Reproduce the lines from the one containing "How do I perform: Repost" through the one containing "will tap(306, 441).", including both of those lines.

* Begin MATERIAL FOR THIS TASK *

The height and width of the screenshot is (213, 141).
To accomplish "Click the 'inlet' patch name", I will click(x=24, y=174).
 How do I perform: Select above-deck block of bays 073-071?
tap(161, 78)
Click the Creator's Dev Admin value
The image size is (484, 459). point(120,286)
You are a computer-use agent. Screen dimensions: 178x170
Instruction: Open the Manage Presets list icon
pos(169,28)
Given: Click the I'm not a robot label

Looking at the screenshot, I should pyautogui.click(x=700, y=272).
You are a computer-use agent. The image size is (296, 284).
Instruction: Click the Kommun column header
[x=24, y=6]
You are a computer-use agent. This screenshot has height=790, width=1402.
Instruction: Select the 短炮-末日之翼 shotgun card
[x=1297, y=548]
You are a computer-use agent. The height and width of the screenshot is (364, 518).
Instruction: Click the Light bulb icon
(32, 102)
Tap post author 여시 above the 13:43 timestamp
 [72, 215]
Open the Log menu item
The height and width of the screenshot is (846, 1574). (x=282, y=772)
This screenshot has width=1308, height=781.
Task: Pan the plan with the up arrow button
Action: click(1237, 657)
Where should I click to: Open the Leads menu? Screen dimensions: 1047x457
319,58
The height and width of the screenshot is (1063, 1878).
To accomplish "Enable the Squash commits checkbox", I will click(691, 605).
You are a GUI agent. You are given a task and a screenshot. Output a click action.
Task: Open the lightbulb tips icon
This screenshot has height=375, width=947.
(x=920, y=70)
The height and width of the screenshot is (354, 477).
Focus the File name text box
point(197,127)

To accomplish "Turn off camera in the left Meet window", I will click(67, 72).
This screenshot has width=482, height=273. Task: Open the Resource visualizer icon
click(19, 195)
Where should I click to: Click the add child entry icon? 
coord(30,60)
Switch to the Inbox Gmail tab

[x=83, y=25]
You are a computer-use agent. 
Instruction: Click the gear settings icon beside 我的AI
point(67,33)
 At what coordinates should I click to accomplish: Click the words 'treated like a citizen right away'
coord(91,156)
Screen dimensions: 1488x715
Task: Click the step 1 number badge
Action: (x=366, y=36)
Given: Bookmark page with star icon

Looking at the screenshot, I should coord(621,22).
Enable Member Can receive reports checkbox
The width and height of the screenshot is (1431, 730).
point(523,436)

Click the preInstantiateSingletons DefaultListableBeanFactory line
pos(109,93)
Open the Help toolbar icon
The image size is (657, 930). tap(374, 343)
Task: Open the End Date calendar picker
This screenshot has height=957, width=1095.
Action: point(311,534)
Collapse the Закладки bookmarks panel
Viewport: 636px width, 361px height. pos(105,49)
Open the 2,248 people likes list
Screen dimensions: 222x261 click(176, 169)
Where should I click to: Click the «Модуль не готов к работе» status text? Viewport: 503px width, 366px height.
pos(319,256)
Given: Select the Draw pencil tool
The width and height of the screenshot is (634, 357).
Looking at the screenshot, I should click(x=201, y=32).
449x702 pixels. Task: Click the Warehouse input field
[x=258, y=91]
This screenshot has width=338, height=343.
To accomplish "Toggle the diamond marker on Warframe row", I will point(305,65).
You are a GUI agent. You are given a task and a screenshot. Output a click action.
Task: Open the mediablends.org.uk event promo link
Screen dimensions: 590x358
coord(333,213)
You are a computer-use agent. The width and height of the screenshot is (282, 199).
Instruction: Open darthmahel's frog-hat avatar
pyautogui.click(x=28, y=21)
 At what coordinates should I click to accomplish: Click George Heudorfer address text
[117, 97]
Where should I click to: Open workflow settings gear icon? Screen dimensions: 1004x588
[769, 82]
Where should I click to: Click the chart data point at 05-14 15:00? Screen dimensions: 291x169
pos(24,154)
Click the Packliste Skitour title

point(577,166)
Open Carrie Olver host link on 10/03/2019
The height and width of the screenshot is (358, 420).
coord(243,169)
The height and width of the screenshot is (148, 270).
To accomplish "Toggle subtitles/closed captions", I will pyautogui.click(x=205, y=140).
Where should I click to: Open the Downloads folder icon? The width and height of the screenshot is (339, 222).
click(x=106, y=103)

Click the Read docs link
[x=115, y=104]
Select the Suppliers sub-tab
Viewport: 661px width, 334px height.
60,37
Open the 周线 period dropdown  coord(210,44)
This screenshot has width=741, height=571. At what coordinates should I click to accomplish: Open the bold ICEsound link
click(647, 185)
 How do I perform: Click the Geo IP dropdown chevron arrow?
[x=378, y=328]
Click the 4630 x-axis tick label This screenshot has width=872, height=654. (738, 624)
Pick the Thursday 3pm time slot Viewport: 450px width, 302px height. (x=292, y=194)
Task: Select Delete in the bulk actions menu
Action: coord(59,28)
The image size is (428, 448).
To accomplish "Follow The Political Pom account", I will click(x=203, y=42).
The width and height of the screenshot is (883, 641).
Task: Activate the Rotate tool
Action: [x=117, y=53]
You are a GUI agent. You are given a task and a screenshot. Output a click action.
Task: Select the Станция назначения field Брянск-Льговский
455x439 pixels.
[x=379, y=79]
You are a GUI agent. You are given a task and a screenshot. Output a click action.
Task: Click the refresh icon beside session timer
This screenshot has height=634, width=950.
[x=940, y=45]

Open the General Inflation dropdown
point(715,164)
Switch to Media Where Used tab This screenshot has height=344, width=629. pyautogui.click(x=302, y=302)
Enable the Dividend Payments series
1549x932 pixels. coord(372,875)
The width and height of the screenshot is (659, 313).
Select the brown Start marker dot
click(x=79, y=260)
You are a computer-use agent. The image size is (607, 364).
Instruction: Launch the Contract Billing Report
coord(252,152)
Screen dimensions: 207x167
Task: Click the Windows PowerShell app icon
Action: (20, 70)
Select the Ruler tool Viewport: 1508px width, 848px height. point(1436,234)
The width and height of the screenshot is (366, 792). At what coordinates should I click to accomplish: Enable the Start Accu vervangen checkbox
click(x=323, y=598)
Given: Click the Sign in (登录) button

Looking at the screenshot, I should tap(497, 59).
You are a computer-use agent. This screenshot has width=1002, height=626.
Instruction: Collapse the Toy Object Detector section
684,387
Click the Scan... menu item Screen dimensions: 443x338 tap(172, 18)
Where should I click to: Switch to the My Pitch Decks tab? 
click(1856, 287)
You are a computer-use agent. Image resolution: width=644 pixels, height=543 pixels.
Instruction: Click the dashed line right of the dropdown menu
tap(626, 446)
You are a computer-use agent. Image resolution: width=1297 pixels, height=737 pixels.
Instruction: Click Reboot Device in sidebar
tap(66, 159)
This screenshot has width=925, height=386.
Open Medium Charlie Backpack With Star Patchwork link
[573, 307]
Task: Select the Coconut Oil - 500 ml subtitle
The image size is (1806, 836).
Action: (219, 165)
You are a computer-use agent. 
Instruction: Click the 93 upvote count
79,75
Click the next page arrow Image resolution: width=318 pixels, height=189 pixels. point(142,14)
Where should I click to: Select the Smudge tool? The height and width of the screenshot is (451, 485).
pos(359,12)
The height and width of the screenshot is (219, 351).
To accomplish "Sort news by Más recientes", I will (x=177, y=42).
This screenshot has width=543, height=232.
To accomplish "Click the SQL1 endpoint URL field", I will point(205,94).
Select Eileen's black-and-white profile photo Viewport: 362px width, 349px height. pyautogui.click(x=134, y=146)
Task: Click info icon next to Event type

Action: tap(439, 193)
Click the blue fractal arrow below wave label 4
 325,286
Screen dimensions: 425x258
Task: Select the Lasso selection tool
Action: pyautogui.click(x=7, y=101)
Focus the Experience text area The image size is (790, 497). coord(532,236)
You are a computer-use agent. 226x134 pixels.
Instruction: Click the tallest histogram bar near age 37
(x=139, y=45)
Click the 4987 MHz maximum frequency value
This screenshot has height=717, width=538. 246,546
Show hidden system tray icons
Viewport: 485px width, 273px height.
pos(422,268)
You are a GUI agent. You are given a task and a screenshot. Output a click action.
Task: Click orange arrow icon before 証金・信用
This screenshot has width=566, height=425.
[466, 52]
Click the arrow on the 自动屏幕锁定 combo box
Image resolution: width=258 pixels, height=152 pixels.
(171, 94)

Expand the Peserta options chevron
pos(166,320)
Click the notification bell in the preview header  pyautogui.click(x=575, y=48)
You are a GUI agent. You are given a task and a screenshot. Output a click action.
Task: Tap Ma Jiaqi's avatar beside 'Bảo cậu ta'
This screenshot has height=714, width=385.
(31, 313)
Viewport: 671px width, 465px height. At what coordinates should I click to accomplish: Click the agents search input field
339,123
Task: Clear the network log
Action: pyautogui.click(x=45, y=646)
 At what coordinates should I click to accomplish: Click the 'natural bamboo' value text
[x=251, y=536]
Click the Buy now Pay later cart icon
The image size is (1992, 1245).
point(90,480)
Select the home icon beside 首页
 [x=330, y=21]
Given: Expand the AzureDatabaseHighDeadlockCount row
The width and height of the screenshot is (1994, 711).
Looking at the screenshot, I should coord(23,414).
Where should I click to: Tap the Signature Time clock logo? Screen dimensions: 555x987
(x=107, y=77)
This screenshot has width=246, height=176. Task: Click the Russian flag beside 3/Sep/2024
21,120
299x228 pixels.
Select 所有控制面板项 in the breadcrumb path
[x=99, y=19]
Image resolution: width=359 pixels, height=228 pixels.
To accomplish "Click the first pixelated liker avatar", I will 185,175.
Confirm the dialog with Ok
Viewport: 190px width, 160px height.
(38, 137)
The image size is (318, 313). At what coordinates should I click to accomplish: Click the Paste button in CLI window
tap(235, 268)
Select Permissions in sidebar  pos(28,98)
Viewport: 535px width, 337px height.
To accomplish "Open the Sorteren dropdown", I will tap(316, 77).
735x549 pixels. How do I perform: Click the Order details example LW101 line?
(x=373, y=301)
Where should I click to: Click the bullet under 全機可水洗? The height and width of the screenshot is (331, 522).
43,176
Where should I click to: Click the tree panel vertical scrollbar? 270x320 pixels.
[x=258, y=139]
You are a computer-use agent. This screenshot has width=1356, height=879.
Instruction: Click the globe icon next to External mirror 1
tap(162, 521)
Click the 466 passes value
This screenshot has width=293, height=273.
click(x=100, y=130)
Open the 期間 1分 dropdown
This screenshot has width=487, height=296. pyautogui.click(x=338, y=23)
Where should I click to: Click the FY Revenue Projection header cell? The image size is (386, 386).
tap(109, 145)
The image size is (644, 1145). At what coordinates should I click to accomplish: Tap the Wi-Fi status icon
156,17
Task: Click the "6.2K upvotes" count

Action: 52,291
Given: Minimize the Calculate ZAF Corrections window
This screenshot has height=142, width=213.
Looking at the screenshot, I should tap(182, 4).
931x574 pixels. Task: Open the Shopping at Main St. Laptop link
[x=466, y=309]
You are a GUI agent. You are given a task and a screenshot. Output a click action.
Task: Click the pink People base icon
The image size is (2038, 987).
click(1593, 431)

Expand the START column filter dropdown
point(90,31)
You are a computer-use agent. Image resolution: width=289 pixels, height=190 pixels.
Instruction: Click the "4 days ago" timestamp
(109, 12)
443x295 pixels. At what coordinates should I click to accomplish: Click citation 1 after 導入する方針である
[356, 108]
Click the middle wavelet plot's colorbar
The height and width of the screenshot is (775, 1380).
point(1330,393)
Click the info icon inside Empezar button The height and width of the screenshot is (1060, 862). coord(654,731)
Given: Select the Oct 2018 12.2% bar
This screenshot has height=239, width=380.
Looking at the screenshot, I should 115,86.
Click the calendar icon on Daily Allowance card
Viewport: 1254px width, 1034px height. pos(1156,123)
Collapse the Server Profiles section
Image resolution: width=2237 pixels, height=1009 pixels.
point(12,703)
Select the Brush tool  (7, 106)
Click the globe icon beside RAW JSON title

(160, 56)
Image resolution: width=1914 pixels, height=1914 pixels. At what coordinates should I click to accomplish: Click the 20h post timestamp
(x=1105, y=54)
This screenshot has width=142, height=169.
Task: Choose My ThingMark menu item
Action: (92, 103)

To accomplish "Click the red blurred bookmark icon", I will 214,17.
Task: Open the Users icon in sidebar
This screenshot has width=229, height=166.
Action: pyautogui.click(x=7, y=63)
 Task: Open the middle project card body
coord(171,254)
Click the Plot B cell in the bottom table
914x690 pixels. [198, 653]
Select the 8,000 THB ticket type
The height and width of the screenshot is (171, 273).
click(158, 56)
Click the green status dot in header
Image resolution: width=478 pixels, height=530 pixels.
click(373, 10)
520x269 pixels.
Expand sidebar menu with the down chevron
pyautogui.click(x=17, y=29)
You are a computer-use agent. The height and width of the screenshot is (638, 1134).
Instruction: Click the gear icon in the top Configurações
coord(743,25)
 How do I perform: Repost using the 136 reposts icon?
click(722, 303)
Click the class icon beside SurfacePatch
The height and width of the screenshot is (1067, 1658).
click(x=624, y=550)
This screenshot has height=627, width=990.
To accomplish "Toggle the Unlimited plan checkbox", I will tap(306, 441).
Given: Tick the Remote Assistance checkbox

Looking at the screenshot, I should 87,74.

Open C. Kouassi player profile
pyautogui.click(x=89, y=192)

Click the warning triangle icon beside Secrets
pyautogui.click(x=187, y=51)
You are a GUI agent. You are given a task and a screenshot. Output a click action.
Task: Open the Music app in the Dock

* End MATERIAL FOR THIS TASK *

• [ANSWER TO THE TASK]
 How do I perform: Repost using the 136 reposts icon?
click(722, 303)
Click the class icon beside SurfacePatch
The height and width of the screenshot is (1067, 1658).
click(x=624, y=550)
This screenshot has height=627, width=990.
To accomplish "Toggle the Unlimited plan checkbox", I will tap(306, 441).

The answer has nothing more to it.